“Without Pip … I’d just be indoors, I wouldn’t do anything, and I’d really struggle,” says Paul Harris. “It gives us that little bit of independence, and I think that’s the biggest thing for me”.
The 46-year-old long-distance runner suffers from anxiety and depression, and has claimed the Personal Independence Payment (Pip) since 2017 to help manage his condition.
With four million claimants, it is the UK’s most-claimed health and disability related benefit. But a landmark report from disability minister Sir Stephen Timms this week found that Pip is “no longer fit for purpose” in modern Britain.
One of the reasons for this is its inflexibility in handling the rise in “fluctuating conditions”, its authors write, especially those relating to mental health like depression, anxiety and ADHD.
Data from the Department for Work and Pensions (DWP) shows that, of the UK’s 4 million Pip claimants, 1.56 million (39 per cent) have conditions relating to mental health, now making them the largest cohort in receipt of the benefit.
This has coincided with a rapid increase in claims since 2019, rising from 2.05 million in January that year to 4.01 million in April 2026. Spending on Pip over this time has more than doubled from £15 billion, to around £32 billion in 2025/26.

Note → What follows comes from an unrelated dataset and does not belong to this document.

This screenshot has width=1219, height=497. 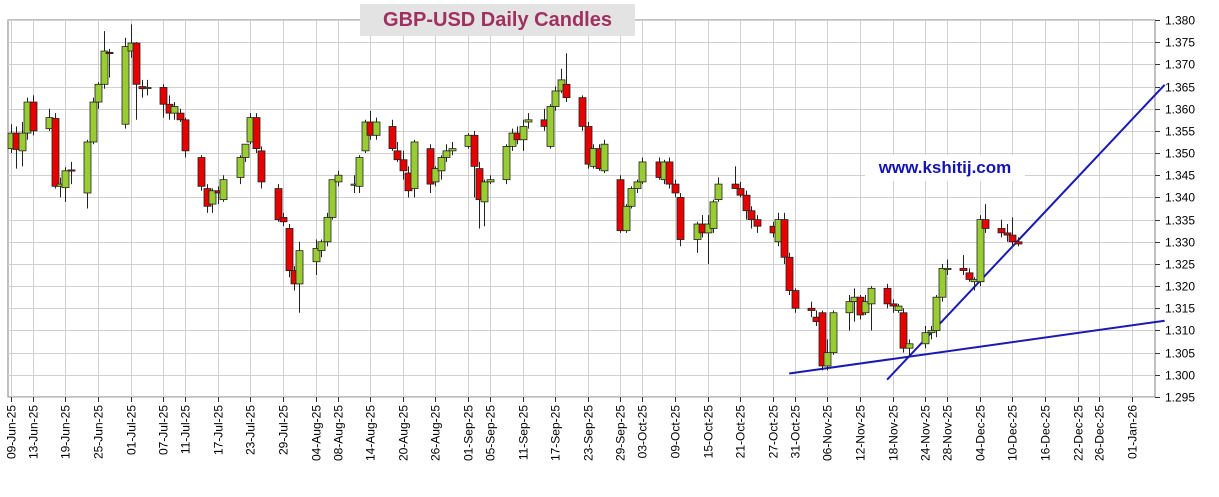 I want to click on x-tick-label: 31-Oct-25, so click(x=796, y=432).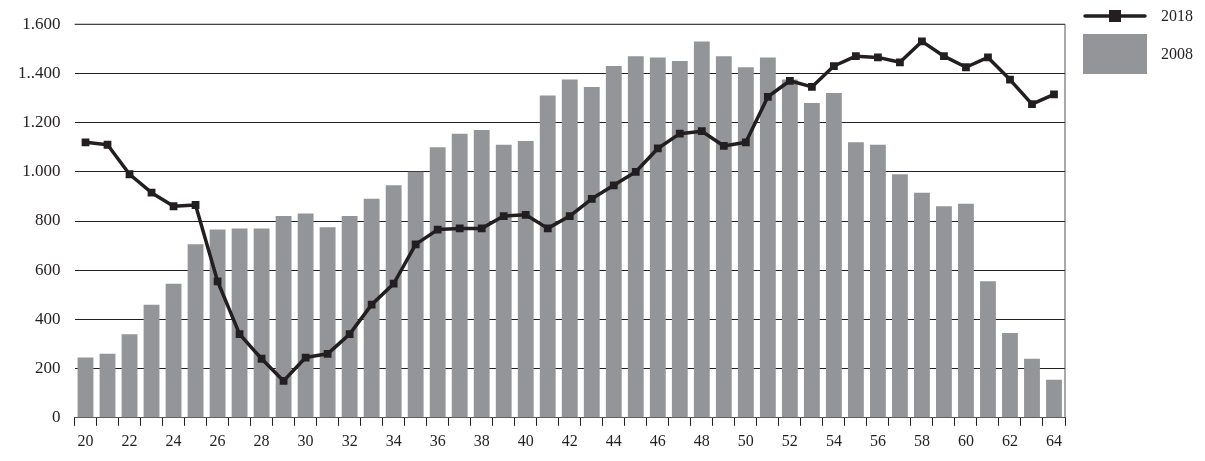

But for claimants like Mr Harris, getting the support to which he is entitled proved very difficult. After successfully claiming the benefit for two years, he was called for a reassessment in 2019 where his award was dropped to zero, beginning a two-year legal battle in the midst of the pandemic.
“The thing I found was that there was just no real care,” Mr Harris recalls.
“You felt more like a number or a form than you did a human being. I went to these assessments and you’re just there in a room with a person who’s literally firing questions at you and typing away on a computer, not even engaging properly.”
His assessor reported meeting a “calm, relaxed person”, who did not need any help with their daily living.
“It’s all so targeted towards physically what you can do, rather than how it impacts you mentally,” says Mr Harris, “not really being able to go out, not really being able to socialise, all those things … if it’s just a mental illness that you’ve got, it makes it so harder to actually claim”.
He was forced to take his case to a top-tier tribunal, where the DWP ultimately conceded the case within five minutes of the online hearing. His is one of around three-quarters of Pip decisions that are overturned at the tribunal stage.
Amongst items that help with his mental health like running shoes, Mr Harris says he uses his Pip to fund private counselling sessions after exhausting the NHS’s restricted talking therapies.
Another Pip claimant, Mike, 44, lives with severe ADHD, depression, and PTSD. He explains that he uses his Pip award to fund specialist appointments and medication.
“The government is essentially paying me Pip to manage my mental health because the NHS can’t cope,” Mike says.
According to the British Medical Association (BMA), mental health services in England faced a backlog of 1.7 million people in 2025, following a 37 per cent rise in psychiatric referrals since pre-pandemic baselines.
Responding to the Timms review’s point on fluctuating conditions, both claimants agree that the system could be redesigned to understand fluctuating conditions, but are wary of this meaning a cut or restriction to their entitlement.
“We need to treat people on their worst days, not their best days,” argues Mike, who has worked with the Money and Mental Health charity in its research.
“If we’re going to means-test people, you can’t means-test them on their best day.”
No final recommendations have been made, but mental health charities have warned that the findings must not be used to justify removing or restricting the benefit for those struggling with these conditions.
Sir Stephen’s review was announced last year after ministers backed down on proposals to tweak the Pip assessment criteria to make it effectively harder to claim – and slash £4.8bn from welfare spending in the process.
One of the key criticisms of the plan was that the new criteria would have particularly impacted claimants with mental health conditions, who are less consistently able to demonstrate how this affects their daily living.
Responding to the interim review, Mind CEO, Dr Sarah Hughes CBE, said: “The report echoes what we hear every day: that the Pip system is dehumanising, stressful and damages trust.”
“Pip is a lifeline for people who, through no fault of their own, live with the additional costs of mental illness.”
“So as this work progresses, it’s vital that, alongside improving the process, we also recognise that in a decent society we must support those facing additional need.”
A government spokesperson said:“The central conclusion of the Timms Review Interim Report is clear: PIP is no longer fit for purpose. The review’s final recommendations are due this autumn and will lay the foundation for deep, sustainable reform.
“We are investing a record £16.1 billion in NHS mental health services this year to ensure every person gets the mental health support they need as early as possible and have met our target to hire 8500 more mental health workers, three years early.
“The forthcoming independent review into the prevalence and support for ADHD, autism, and mental health conditions will make recommendations to ensure that people get the right care in the right setting, as well as how the diagnosis of these conditions could be managed better.”